= Joan Calabrese =

American fashion designer (1939–2017)

Joan Frances Calabrese (October 29, 1939 – July 16, 2017) was an American fashion designer specialising in children's high end clothing.

== Early life ==
Joan Calabrese, born on October 29, 1939, was raised in Philadelphia, Pennsylvania. Joan displayed a love for fashion from a very early age when she began designing and sewing clothes for her dolls. Calabrese once noted, "my mother said as soon as I could hold a pencil I was drawing costumes and people." She studied fashion illustration at the Pennsylvania Academy of the Fine Arts, and was offered a full scholarship which she declined in order to work with family.

== Work ==
She began styling children's clothing when she first made dresses for her two daughters, Marisa Moore and Elena Calabrese. As she made these dresses, her cousin, Tom Marotta, who was at that time Vice President of Saks Fifth Avenue's couture department, was intrigued by her designs and had Joan introduce her dresses to the store. This children's boutique, owned by Linda Berman, began buying her self-sewn dresses, which started off her career. For the first couple of years of sewing dresses, she only worked on them herself, but as her children's dresses got introduced into her boutiques she began to hire seamstress. As she became more known, her dresses were carried in Cerutti's on Madison Avenue, New York. After Saks Fifth Avenue began selling her clothing, other retailers ordered her designs.

ACTIVITY ->
Reproduce word for word the part of the Joan Calabrese article that opens with the words "American fashion designer (1939–2017)" and closes with "high end clothing.".

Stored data
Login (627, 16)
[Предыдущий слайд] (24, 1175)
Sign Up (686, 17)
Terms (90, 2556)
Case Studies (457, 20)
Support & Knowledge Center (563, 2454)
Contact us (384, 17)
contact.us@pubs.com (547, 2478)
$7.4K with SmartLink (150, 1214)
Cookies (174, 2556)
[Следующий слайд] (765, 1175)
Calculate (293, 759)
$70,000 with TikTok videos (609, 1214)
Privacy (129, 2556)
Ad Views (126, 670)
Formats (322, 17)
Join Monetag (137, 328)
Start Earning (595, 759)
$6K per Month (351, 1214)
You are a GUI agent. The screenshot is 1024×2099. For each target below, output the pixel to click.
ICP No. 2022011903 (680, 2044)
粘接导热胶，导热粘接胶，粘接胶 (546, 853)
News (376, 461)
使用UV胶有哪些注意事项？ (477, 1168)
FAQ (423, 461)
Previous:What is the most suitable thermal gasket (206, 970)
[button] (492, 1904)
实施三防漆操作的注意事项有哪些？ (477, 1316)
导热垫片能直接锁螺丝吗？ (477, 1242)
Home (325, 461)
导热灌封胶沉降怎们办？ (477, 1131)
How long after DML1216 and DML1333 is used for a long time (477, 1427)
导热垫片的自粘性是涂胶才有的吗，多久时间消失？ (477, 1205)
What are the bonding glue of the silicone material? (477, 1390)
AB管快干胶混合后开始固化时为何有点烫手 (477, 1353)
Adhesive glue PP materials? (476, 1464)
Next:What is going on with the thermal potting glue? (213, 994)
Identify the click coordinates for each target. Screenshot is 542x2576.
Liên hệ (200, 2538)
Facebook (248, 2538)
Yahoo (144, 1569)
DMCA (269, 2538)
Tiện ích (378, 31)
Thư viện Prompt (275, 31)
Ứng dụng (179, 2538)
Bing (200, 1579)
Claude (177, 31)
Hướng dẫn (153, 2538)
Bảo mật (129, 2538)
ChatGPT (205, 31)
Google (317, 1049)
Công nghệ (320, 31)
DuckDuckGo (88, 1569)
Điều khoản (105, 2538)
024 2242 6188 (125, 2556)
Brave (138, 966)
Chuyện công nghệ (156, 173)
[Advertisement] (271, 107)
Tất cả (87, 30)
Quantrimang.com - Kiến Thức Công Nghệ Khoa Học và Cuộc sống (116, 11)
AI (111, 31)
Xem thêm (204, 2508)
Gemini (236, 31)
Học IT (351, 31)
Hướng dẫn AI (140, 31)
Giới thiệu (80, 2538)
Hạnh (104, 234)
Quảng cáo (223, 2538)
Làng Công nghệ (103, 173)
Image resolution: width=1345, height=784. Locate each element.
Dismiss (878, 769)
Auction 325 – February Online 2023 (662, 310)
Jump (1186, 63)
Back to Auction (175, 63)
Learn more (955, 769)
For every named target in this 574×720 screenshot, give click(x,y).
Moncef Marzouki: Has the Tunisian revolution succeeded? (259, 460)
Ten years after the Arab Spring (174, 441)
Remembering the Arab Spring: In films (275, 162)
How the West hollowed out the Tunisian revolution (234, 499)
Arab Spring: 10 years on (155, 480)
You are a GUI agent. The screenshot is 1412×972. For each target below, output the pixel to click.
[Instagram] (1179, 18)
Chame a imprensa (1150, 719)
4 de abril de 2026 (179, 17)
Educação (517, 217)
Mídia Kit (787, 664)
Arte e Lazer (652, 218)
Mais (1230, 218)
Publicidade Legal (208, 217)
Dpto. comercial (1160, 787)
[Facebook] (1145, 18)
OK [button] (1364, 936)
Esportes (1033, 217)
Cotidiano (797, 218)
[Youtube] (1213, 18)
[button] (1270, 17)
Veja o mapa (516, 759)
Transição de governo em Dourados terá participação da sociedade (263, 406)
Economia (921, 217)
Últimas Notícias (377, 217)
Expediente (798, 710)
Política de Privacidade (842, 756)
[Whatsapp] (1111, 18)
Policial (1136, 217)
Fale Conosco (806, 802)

WRITTEN RESPONSE ->
American fashion designer (1939–2017)

Joan Frances Calabrese (October 29, 1939 – July 16, 2017) was an American fashion designer specialising in children's high end clothing.